Мои воспоминания о Бузони за один год (1890/1891)
Я окончила Московскую консерваторию в 1893 году. Поступила я еще девочкой тринадцати с половиной лет на младшее отделение, как [оно] тогда называлось и уже через два года играла на ученическом вечере концерт Моцарта ре минор. Я понравилась профессору Сафонову, который всегда бывал на всех ученических выступлениях, и он взял меня в свой класс, где уже училась у него моя старшая сестра Евгения, оканчивая курс. Конечно я была неимоверно счастлива. Сафонов, Василий Ильич, был замечательным учителем, музыкантом и человеком, и я всей душой полюбила его.
Я перешла у него уже на третий курс (училась одновременно со Скрябиным), когда, к своему горю, узнала, что Василий Ильич стал директором Консерватории и, из-за массы новых обязанностей, вынужден был сократить до минимума свой фортепианный класс и оставить у себя только четверых оканчивающих Консерваторию. Весь класс был в полном отчаянии - приходилось переходить к другим профессорам.
Василий Ильич пригласил на свое место молодого талантливого музыканта, который играл в Петербурге на Первом Международном конкурсе имени Рубинштейна и получил первую премию. Это был Ферруччио Бузони.
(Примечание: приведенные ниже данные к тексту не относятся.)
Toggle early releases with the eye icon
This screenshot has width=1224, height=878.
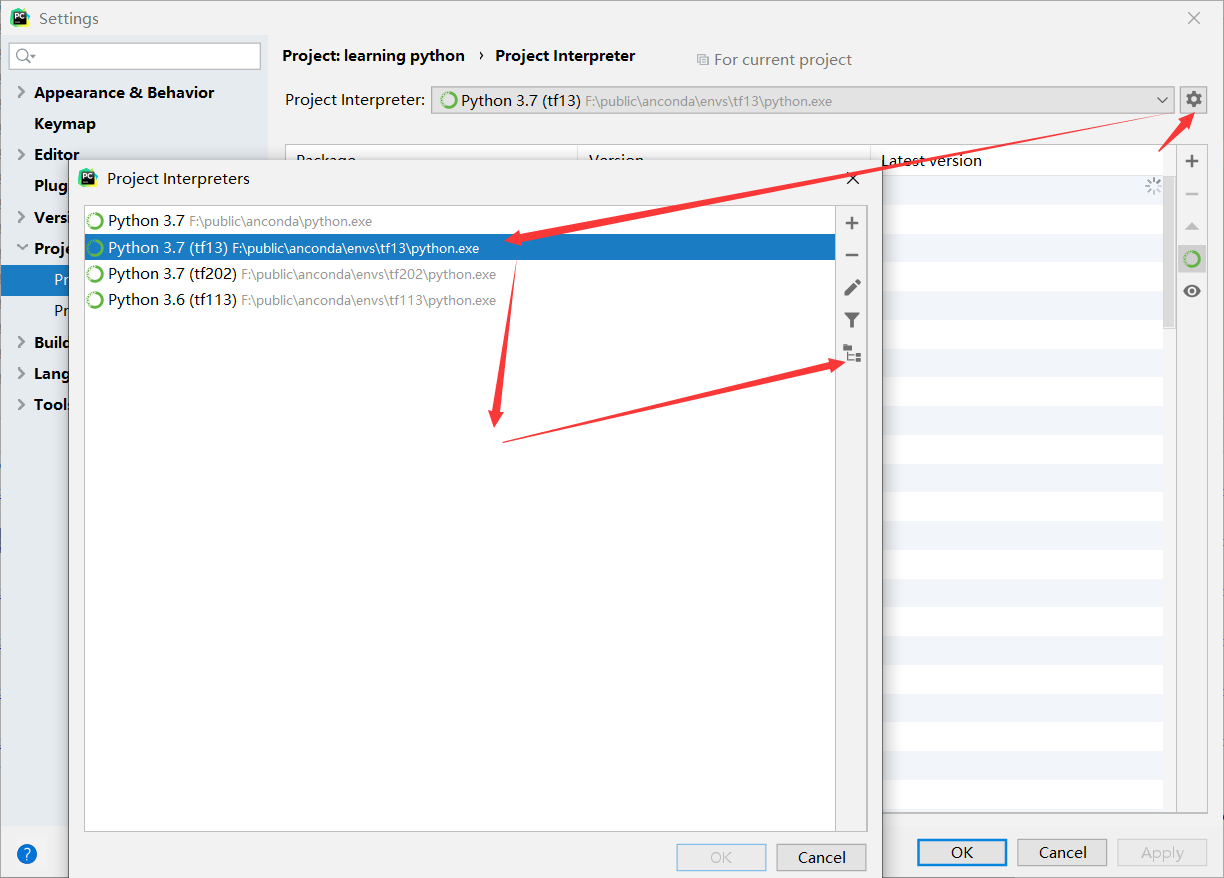coord(1192,291)
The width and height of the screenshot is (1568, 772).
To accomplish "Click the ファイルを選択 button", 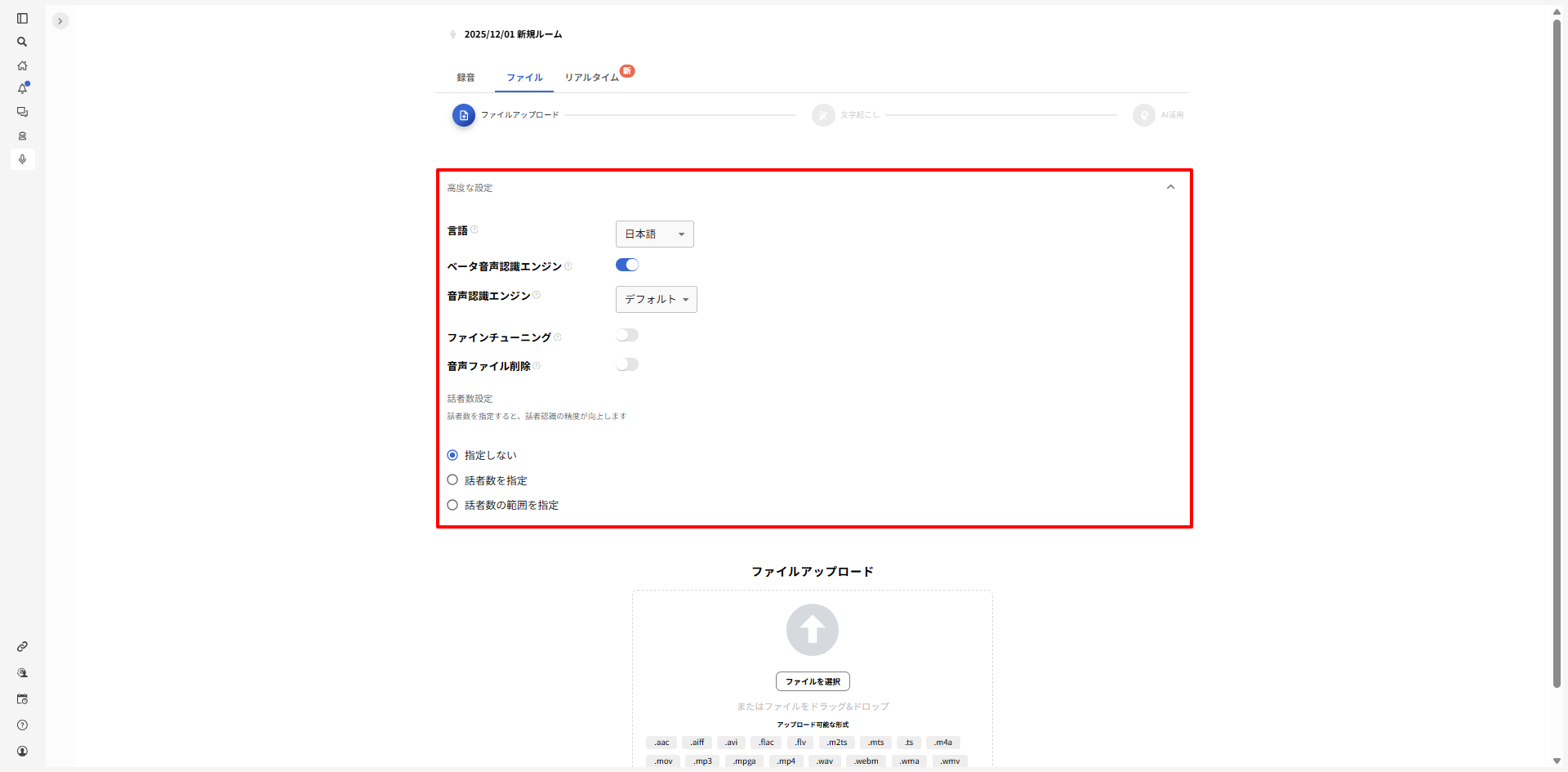I will [813, 681].
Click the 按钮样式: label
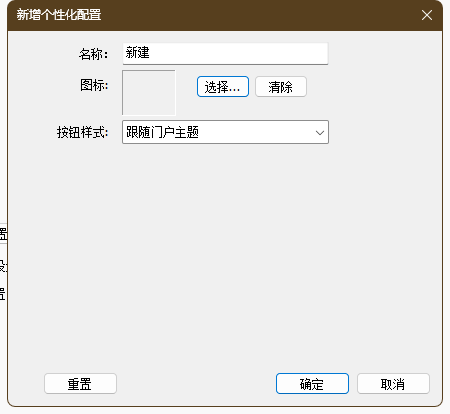The height and width of the screenshot is (414, 450). pos(82,132)
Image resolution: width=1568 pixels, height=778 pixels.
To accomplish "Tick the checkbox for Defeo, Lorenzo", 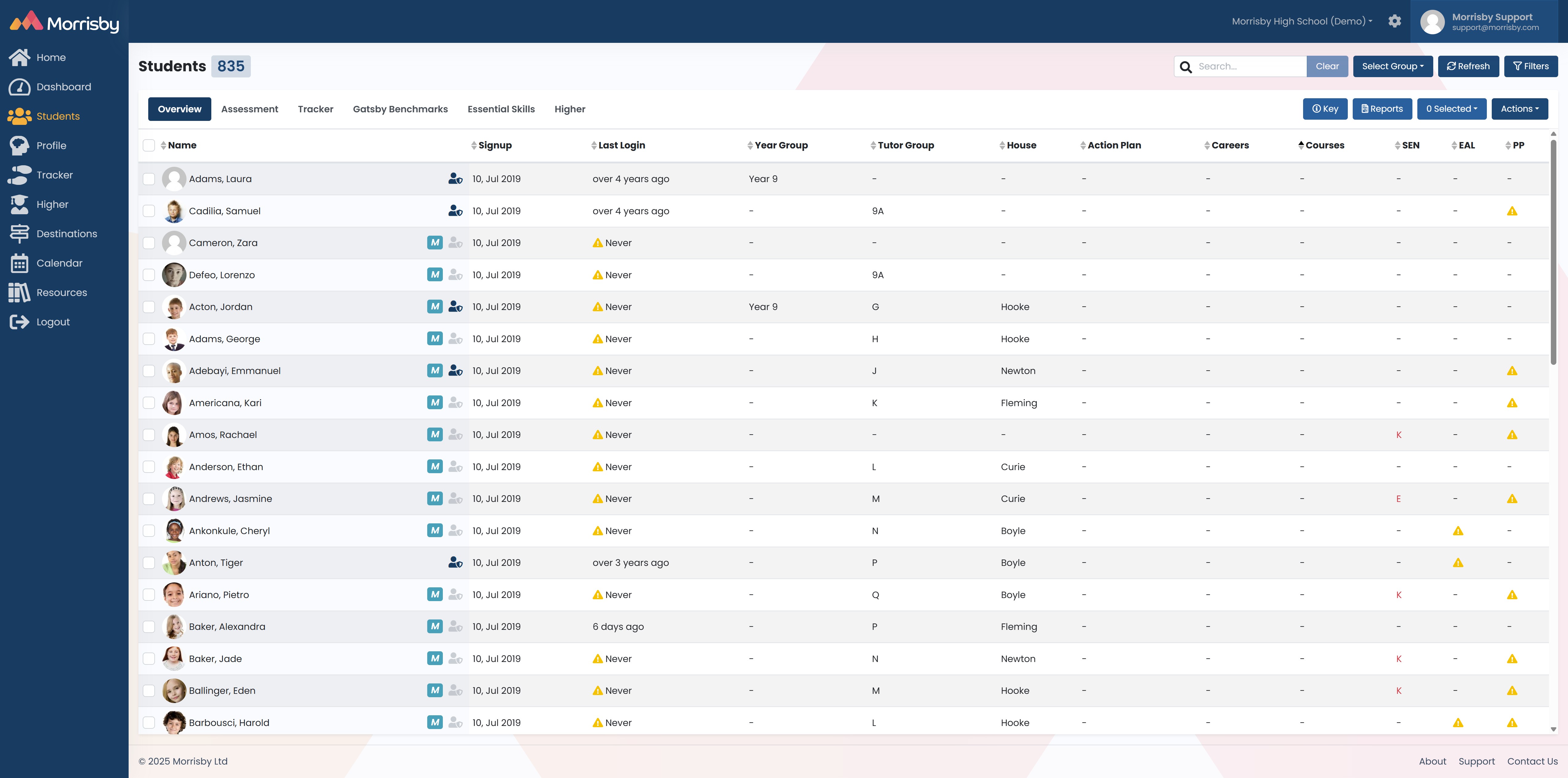I will click(x=149, y=275).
Помню, как все мы, двенадцать молодых девушек, только что поступивших на шестой курс (старшее отделение), в том числе и я, уже "опытная" и "дрессированная" в классе Сафонова, с замиранием сердца ждали первого урока у нового, такого молодого, профессора!
Вдруг входит в класс Василий Ильич, ведя с собой очень привлекательного и красивого молодого человека, и говорит нам: "Вот ваш новый профессор – Ферруччио Бузони!" Обо мне он сказал отдельно: "Эта самая младшая и способная в моем классе, которую мне приходится Вам передать", и ушёл, оставив озадаченного Бузони.
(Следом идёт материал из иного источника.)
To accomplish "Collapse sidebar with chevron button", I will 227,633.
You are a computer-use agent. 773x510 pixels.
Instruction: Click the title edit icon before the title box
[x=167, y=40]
У всех учениц первое впечатление было: "Ах, какой красивый". Но тут же нам стало ясно, что наш профессор говорит только на иностранных языках, а русского совершенно не знает и ни слова не понимает. Кое-кто из учениц немного понимал его, две немного знали немецкий язык, а я, хотя знала и немецкий, и французский языки, только читала, но не говорила и не решалась заговорить. Все же вскоре все освоились и начали понимать все замечания и указания нашего профессора.
С первых уроков Бузони потребовал знания всех двухголосных инвенций Баха. Это, конечно не очень понравилось ученицам, но "пришлось подчиниться": каждую ученицу Бузони заставил играть наизусть каждый голос отдельно, причем, например, левой рукой играть один голос, а другой он сам играл на втором рояле. Затем ученица играла правой рукой верхний голос, а он играл второй голос. Только после этого каждая играла уже всю инвенцию обеими руками. Таким образом по голосам, по два голоса были выучены и все трехголосные инвенции.
Мне все это было очень легко, так как я в классе Сафонова тоже прошла все инвенции. И как это было полезно!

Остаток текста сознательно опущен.